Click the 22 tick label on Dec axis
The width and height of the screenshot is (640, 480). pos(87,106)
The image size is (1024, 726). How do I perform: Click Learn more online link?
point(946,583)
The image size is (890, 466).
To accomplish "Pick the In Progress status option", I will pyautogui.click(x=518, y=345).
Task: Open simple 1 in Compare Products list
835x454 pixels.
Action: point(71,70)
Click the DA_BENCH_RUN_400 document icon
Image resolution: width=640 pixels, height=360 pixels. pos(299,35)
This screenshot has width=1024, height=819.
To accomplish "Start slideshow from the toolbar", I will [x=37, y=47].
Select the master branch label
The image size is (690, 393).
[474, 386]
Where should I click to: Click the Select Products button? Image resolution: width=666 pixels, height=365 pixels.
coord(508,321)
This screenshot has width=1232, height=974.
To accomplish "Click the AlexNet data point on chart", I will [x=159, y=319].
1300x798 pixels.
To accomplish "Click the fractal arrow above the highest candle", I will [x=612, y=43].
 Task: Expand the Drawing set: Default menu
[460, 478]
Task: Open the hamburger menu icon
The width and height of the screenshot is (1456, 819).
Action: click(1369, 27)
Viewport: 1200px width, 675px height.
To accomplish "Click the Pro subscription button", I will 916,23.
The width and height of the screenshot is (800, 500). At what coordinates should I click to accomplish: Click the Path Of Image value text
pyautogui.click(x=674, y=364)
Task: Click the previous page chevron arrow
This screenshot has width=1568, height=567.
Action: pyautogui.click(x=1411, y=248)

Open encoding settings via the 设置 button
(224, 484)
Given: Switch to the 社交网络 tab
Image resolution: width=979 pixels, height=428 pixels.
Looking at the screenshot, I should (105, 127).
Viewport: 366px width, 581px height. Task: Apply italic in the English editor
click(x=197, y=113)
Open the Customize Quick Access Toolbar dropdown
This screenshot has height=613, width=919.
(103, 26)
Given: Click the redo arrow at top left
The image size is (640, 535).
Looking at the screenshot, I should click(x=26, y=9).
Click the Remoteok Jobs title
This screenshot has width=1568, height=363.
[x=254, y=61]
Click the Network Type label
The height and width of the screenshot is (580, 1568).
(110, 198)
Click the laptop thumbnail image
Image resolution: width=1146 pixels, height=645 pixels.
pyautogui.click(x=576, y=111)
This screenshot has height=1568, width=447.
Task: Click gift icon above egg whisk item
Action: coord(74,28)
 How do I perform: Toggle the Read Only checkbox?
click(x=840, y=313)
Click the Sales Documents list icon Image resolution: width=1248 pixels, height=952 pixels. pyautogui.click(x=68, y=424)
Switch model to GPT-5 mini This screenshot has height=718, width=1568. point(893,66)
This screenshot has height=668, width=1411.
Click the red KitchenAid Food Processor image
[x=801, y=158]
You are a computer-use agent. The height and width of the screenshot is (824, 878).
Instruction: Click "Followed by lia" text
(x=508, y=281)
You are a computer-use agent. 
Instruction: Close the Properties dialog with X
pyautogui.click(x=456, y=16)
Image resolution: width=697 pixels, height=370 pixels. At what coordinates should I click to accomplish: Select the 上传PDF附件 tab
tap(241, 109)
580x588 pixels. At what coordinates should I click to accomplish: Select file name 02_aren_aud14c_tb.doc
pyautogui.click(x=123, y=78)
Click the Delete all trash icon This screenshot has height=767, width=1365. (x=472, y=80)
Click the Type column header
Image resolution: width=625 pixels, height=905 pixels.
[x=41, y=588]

*-*-*

Problem details → Can you restate every record above word for word?

Exercise answer →
Click the 22 tick label on Dec axis
The width and height of the screenshot is (640, 480). pos(87,106)
The image size is (1024, 726). How do I perform: Click Learn more online link?
point(946,583)
The image size is (890, 466).
To accomplish "Pick the In Progress status option", I will pyautogui.click(x=518, y=345).
Task: Open simple 1 in Compare Products list
835x454 pixels.
Action: point(71,70)
Click the DA_BENCH_RUN_400 document icon
Image resolution: width=640 pixels, height=360 pixels. pos(299,35)
This screenshot has width=1024, height=819.
To accomplish "Start slideshow from the toolbar", I will [x=37, y=47].
Select the master branch label
The image size is (690, 393).
[474, 386]
Where should I click to: Click the Select Products button? Image resolution: width=666 pixels, height=365 pixels.
coord(508,321)
This screenshot has width=1232, height=974.
To accomplish "Click the AlexNet data point on chart", I will [x=159, y=319].
1300x798 pixels.
To accomplish "Click the fractal arrow above the highest candle", I will [x=612, y=43].
 Task: Expand the Drawing set: Default menu
[460, 478]
Task: Open the hamburger menu icon
The width and height of the screenshot is (1456, 819).
Action: click(1369, 27)
Viewport: 1200px width, 675px height.
To accomplish "Click the Pro subscription button", I will 916,23.
The width and height of the screenshot is (800, 500). At what coordinates should I click to accomplish: Click the Path Of Image value text
pyautogui.click(x=674, y=364)
Task: Click the previous page chevron arrow
This screenshot has width=1568, height=567.
Action: pyautogui.click(x=1411, y=248)

Open encoding settings via the 设置 button
(224, 484)
Given: Switch to the 社交网络 tab
Image resolution: width=979 pixels, height=428 pixels.
Looking at the screenshot, I should (105, 127).
Viewport: 366px width, 581px height. Task: Apply italic in the English editor
click(x=197, y=113)
Open the Customize Quick Access Toolbar dropdown
This screenshot has height=613, width=919.
(103, 26)
Given: Click the redo arrow at top left
The image size is (640, 535).
Looking at the screenshot, I should click(x=26, y=9).
Click the Remoteok Jobs title
This screenshot has width=1568, height=363.
[x=254, y=61]
Click the Network Type label
The height and width of the screenshot is (580, 1568).
(110, 198)
Click the laptop thumbnail image
Image resolution: width=1146 pixels, height=645 pixels.
pyautogui.click(x=576, y=111)
This screenshot has height=1568, width=447.
Task: Click gift icon above egg whisk item
Action: coord(74,28)
 How do I perform: Toggle the Read Only checkbox?
click(x=840, y=313)
Click the Sales Documents list icon Image resolution: width=1248 pixels, height=952 pixels. pyautogui.click(x=68, y=424)
Switch model to GPT-5 mini This screenshot has height=718, width=1568. point(893,66)
This screenshot has height=668, width=1411.
Click the red KitchenAid Food Processor image
[x=801, y=158]
You are a computer-use agent. The height and width of the screenshot is (824, 878).
Instruction: Click "Followed by lia" text
(x=508, y=281)
You are a computer-use agent. 
Instruction: Close the Properties dialog with X
pyautogui.click(x=456, y=16)
Image resolution: width=697 pixels, height=370 pixels. At what coordinates should I click to accomplish: Select the 上传PDF附件 tab
tap(241, 109)
580x588 pixels. At what coordinates should I click to accomplish: Select file name 02_aren_aud14c_tb.doc
pyautogui.click(x=123, y=78)
Click the Delete all trash icon This screenshot has height=767, width=1365. (x=472, y=80)
Click the Type column header
Image resolution: width=625 pixels, height=905 pixels.
[x=41, y=588]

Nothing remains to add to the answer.